LAWS20060 Taxation Law of Australia
Assessment 1 – Individual Case Study (40%) – 2026

1. Unit and Assessment Overview

Unit code and title: LAWS20060 – Taxation Law of Australia

Term: Term 2, 2026

Assessment task: Assessment 1 – Individual Case Study

Weighting: 40% of overall grade

Length: 2,000–3,000 words (excluding reference list, footnotes, cover page and headings)

Due date: Week 7 Wednesday, 11:45 pm (AEST)

Submission mode: Online via Moodle (Assessment 1 submission link)

File format: Single file in .doc or .docx (MS Word) format only. Submissions in any other format such as .zip, .pages, .odt or .pdf will be treated as non-submissions.

Referencing style: Australian Guide to Legal Citation (AGLC4) for legislation and cases; APA 7th edition permitted for secondary sources where appropriate, in line with School of Law standards.

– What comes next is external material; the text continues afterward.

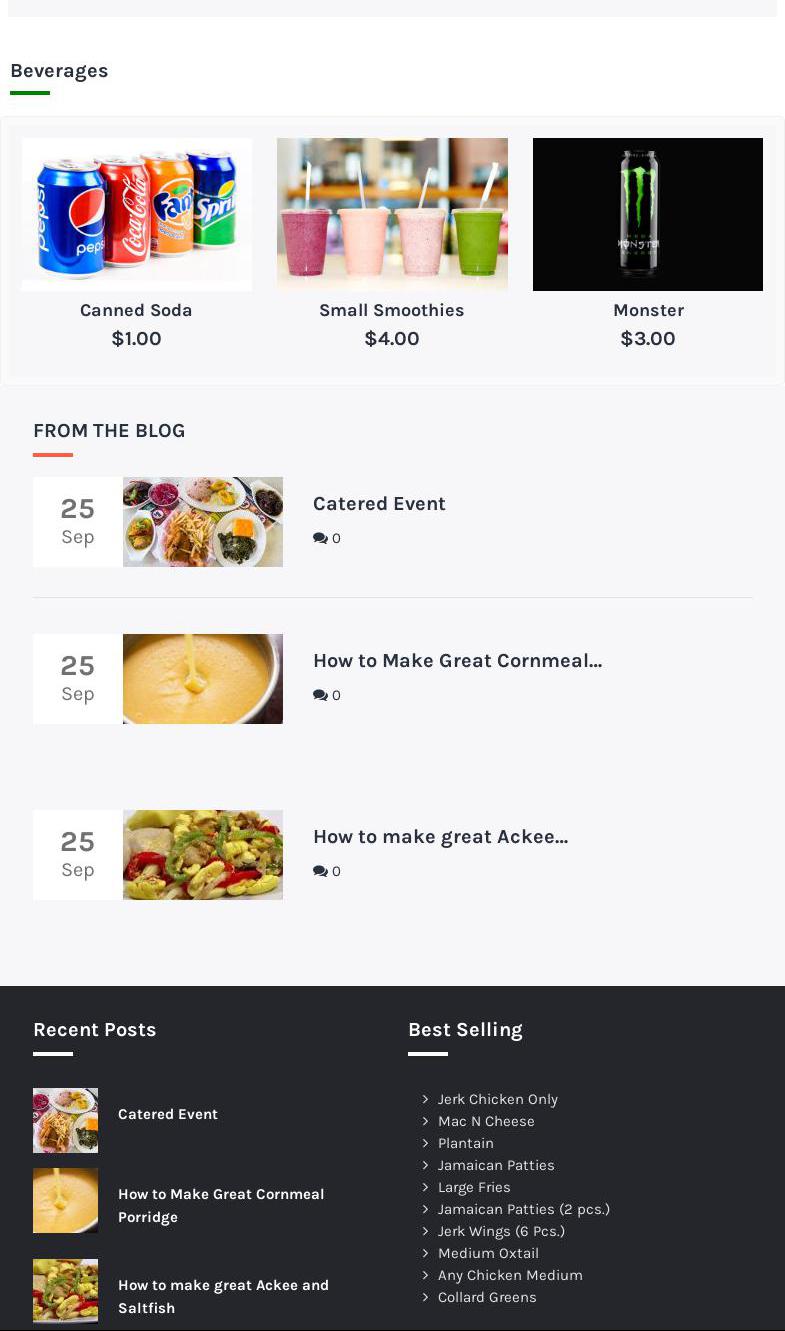Open How to Make Great Cornmeal post

[457, 661]
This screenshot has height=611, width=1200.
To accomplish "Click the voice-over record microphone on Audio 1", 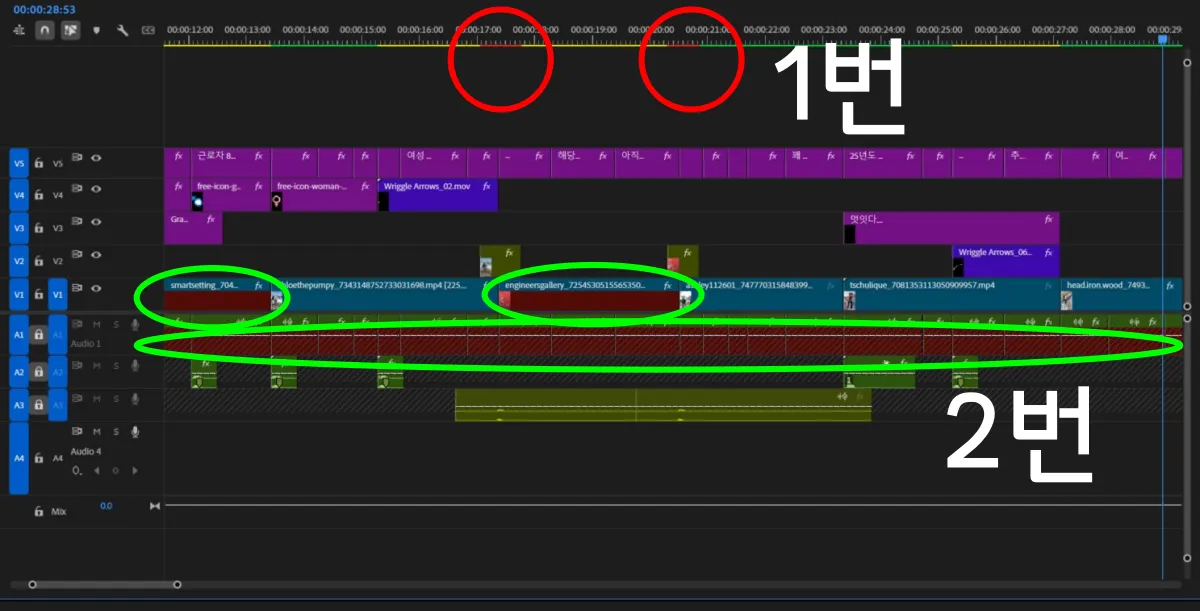I will [x=134, y=326].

2. Academic Integrity, Extensions and Late Penalties

2.1 Plagiarism and Contract Cheating

Academic integrity is mandatory. You must prepare and submit your own original work and must not use any third-party assignment writing services, file-sharing sites or artificial intelligence tools in a way that breaches university policy. Submissions may be checked using text-matching software and pattern analysis aligned with School of Law academic misconduct procedures. Proven plagiarism or contract cheating will normally result in a mark of zero for this assessment and may trigger formal misconduct proceedings.

2.2 Extensions

Extension requests must be made via the online extension system before the due date and must be supported by evidence of medical, compassionate or other approved grounds. Work commitments, poor time management, computer issues or temporary last-minute illness will not usually justify an extension. Law graduates are expected to manage workload, deadlines and contingencies professionally.

2.3 Late Submission

Unless an approved extension applies, late submissions will attract penalties in accordance with current CQUniversity assessment procedures, typically a percentage deduction for each calendar day or part day late, up to a specified cap, after which no marks are awarded. Students must consult the current unit Moodle site and Assessment Policy for the applicable penalty rate in the relevant term.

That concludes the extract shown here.